Q = W^qX \in \mathbb{R}^{\ell \times d_{\text{model}}} \\[3mm] K = W^kX \in \mathbb{R}^{\ell \times d_{\text{head}} * g} \\[3mm] V = W^vX \in \mathbb{R}^{\ell \times d_{\text{head}} * g} \\[3mm] Q = Q\text{.reshape}(\text{n}_{\text{heads}}, \ell, d_{\text{head}})\\[3mm] K = K\text{.reshape}(g, \ell, d_{\text{head}}) \\[3mm] V = V\text{.reshape}(g, \ell, d_{\text{head}}) \\[3mm] K = K\text{.interleave}(d_{\text{head}} * g) \\[3mm] V = V\text{.interleave}(d_{\text{head}} * g)\\[5mm] \text{Attention}(Q, K, V) = \text{softmax}(\frac{QK^{\top}}{\sqrt{d}})V

or coded out,

class GroupedQueryAttention(nn.Module):
    
    def __init__(
        self,
        n_heads:int,
        n_groups:int,
        d_model, 
        context_length, 
        ntk_rope_scaling, 
        dyn_scaling        
        ):
        
        super().__init__()
  
        self.n_heads = n_heads 
        self.n_groups = n_groups
        self.d_model = d_model
        self.d_head = d_model // n_heads 
        self.context_length = context_length
        self.ntk_rope_scaling = ntk_rope_scaling
        self.dyn_scaling = dyn_scaling
   
        self.rope = RotaryPositionalEmbedding(
            d_head = self.d_head,
            context_length = self.context_length,
            ntk_rope_scaling = self.ntk_rope_scaling,
            dyn_scaling = self.dyn_scaling
        )
    
    def forward(self, q, k, v):
        
        # assumes q is (batch_size, context_length = seq_len, d_model)

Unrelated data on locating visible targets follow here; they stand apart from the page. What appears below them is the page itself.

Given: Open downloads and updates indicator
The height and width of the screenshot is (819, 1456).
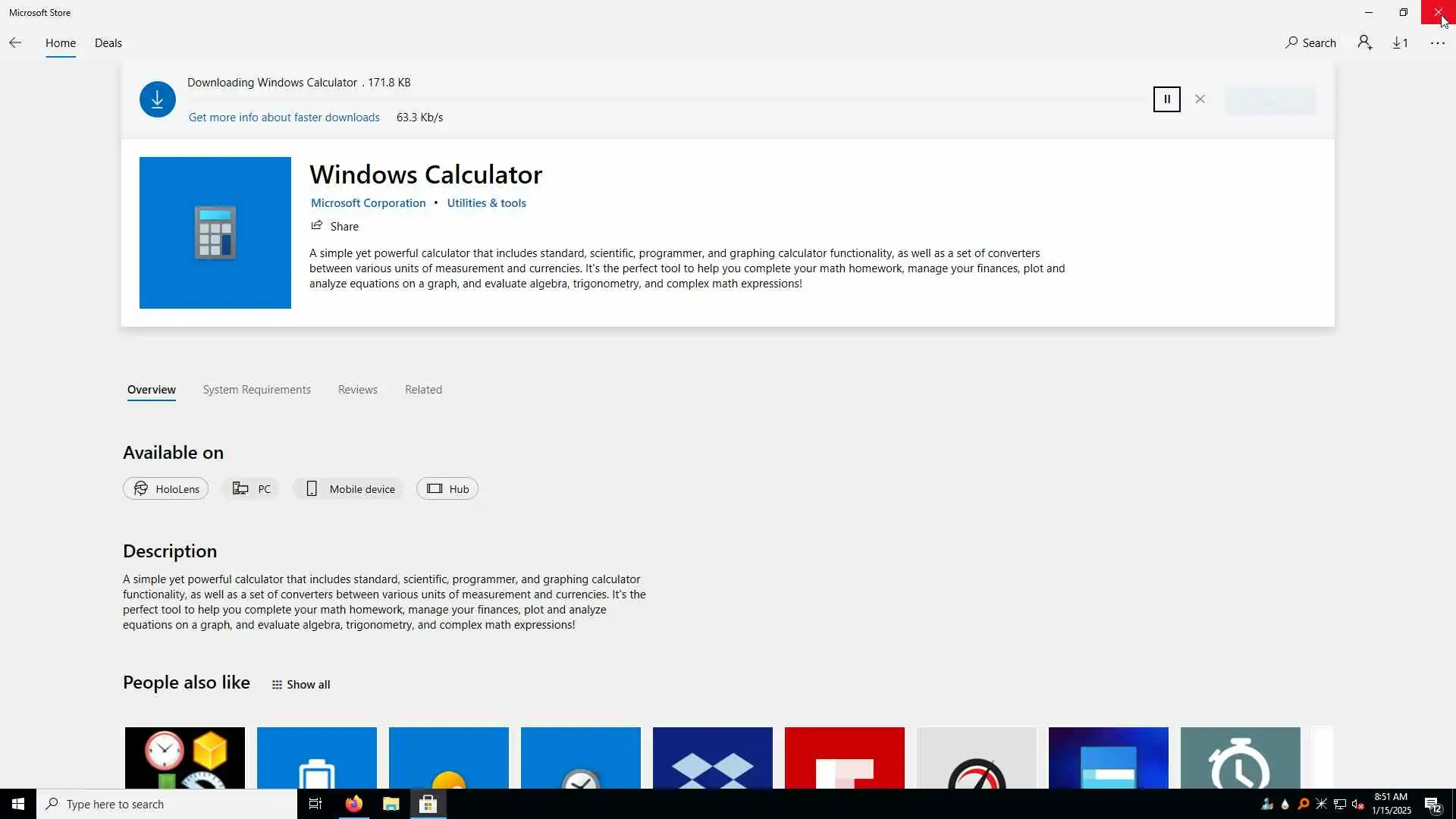Looking at the screenshot, I should pos(1401,43).
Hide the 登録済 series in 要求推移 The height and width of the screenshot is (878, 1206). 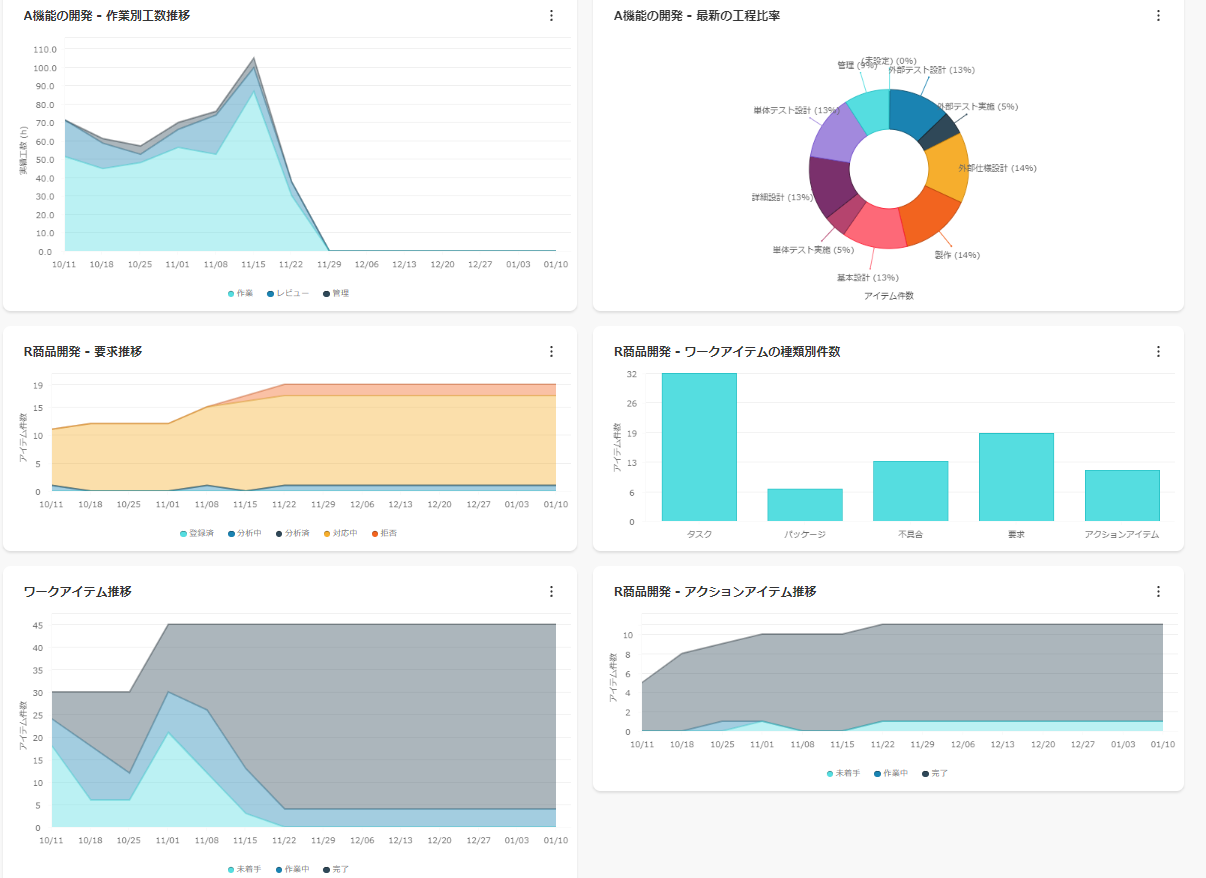(x=197, y=533)
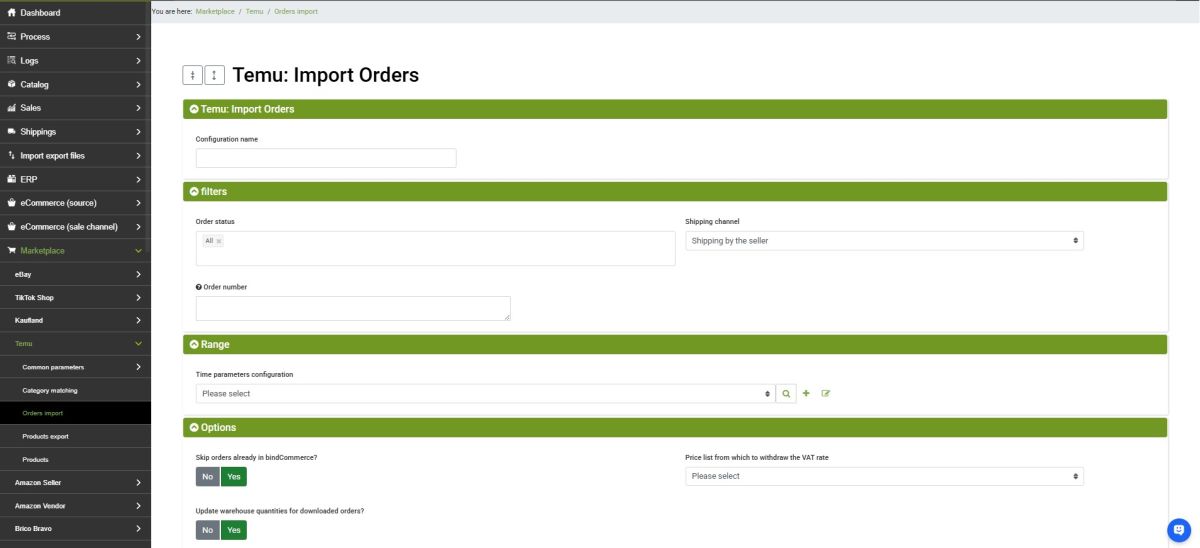This screenshot has height=548, width=1200.
Task: Set Update warehouse quantities to No
Action: tap(207, 530)
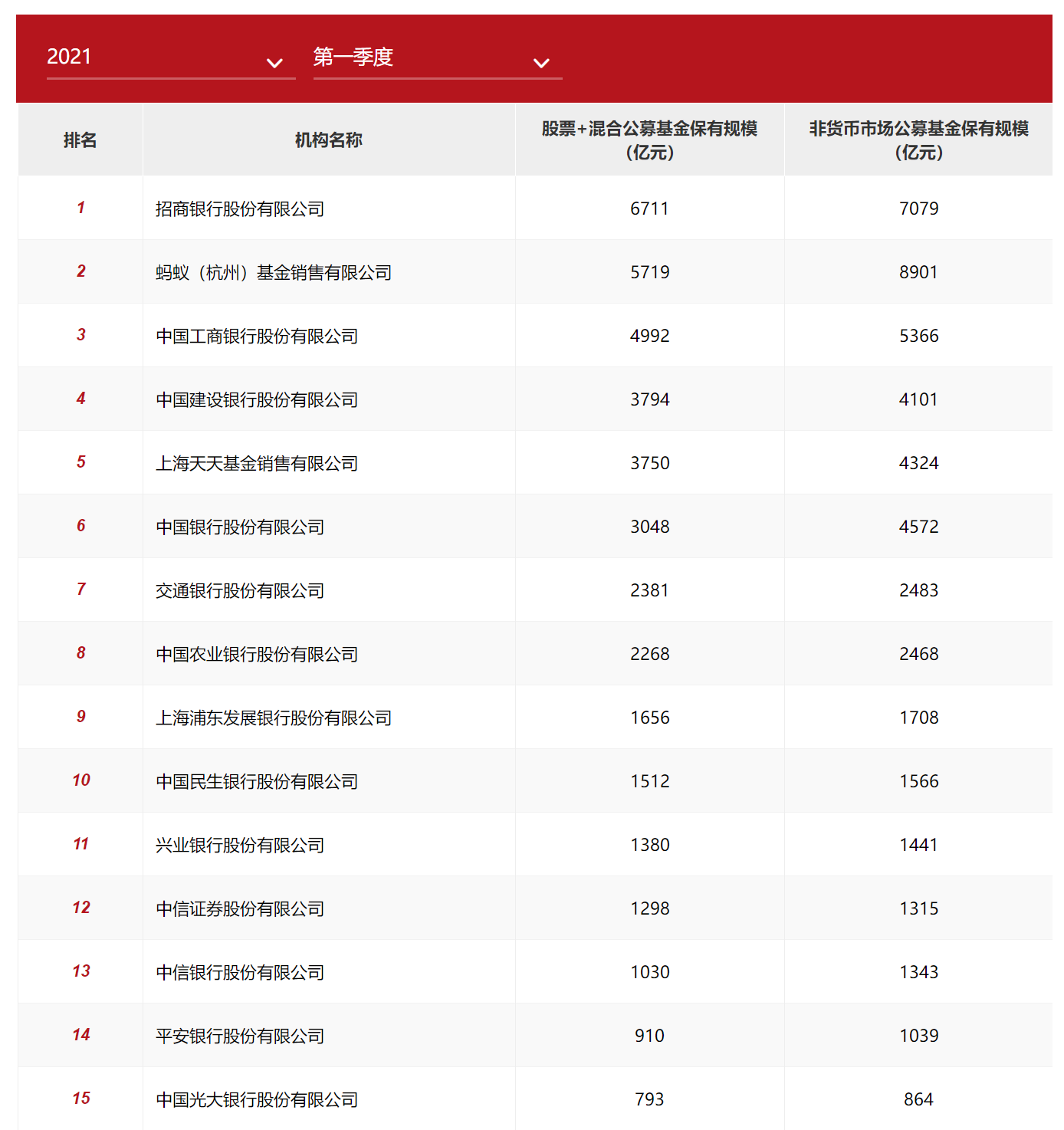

        # k will be reshaped to be (batch_size, n_groups, context_length, d_head)
        # v will be reshaped to be (batch_size, n_groups, context_length, d_head)       
        #
        # assuming the dimension of k, v is divisible by n_groups, for even k, v reshaping 
        # such that we end up with the same d_head for q, k, v
       
        b, l, d_model = q.shape
        
        assert self.n_heads % self.n_groups == 0, f"Expected n_heads to be divisible by n_groups, but got n_heads: \
            {self.n_heads}, n_groups: {self.n_groups} with remainder of {self.n_heads % self.n_groups}"
        assert d_model == self.d_model, f"Expected d_model to be {self.d_model}, but got {d_model}"  
        
        repeats = int(self.n_heads / self.n_groups)

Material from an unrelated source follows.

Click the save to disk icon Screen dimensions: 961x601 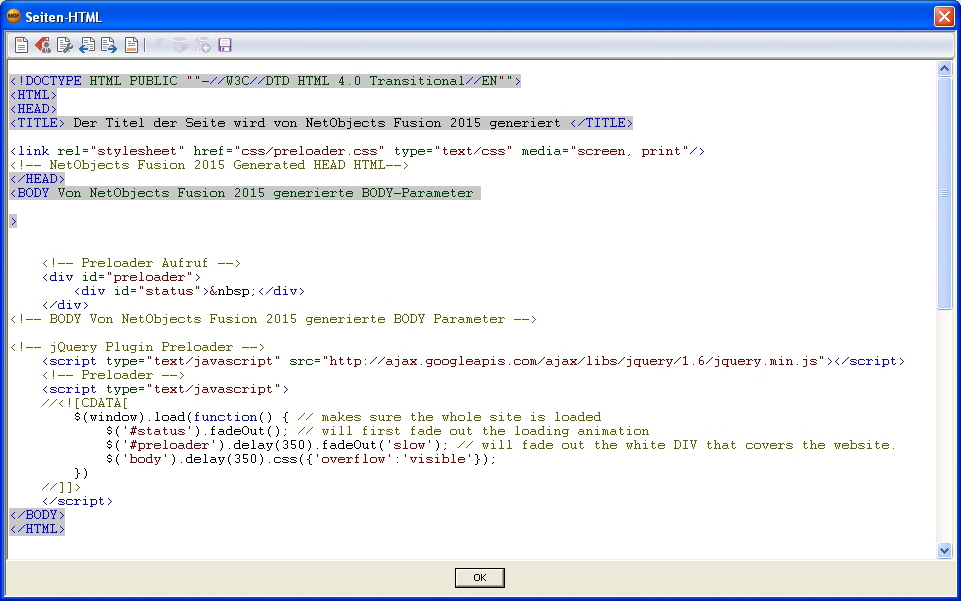click(224, 45)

        q = q.view(b, self.n_heads, l, self.d_head)
        k = k.view(b, self.n_groups, l, self.d_head).repeat_interleave(repeats = repeats, dim = 1)

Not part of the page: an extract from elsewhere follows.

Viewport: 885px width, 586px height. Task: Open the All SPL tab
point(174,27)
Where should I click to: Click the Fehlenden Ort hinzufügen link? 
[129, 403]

        v = v.view(b, self.n_groups, l, self.d_head).repeat_interleave(repeats = repeats, dim = 1)
        attn_logits = torch.matmul(q, k.transpose(-2, -1)) / (self.d_head ** 0.5) 
        attn_scores = F.softmax(attn_logits, dim = -1)
        attn_output = torch.matmul(attn_scores, v).view(b, l, d_model)      
        
        return attn_output

The benefit of Grouped-Query Attention is that we still save some memory in the $KV$ -cache during inference, with some loss of expressivity in the attention mechanism, but it's all dependent on the number of groups, $g$ , assigned to the mechanism.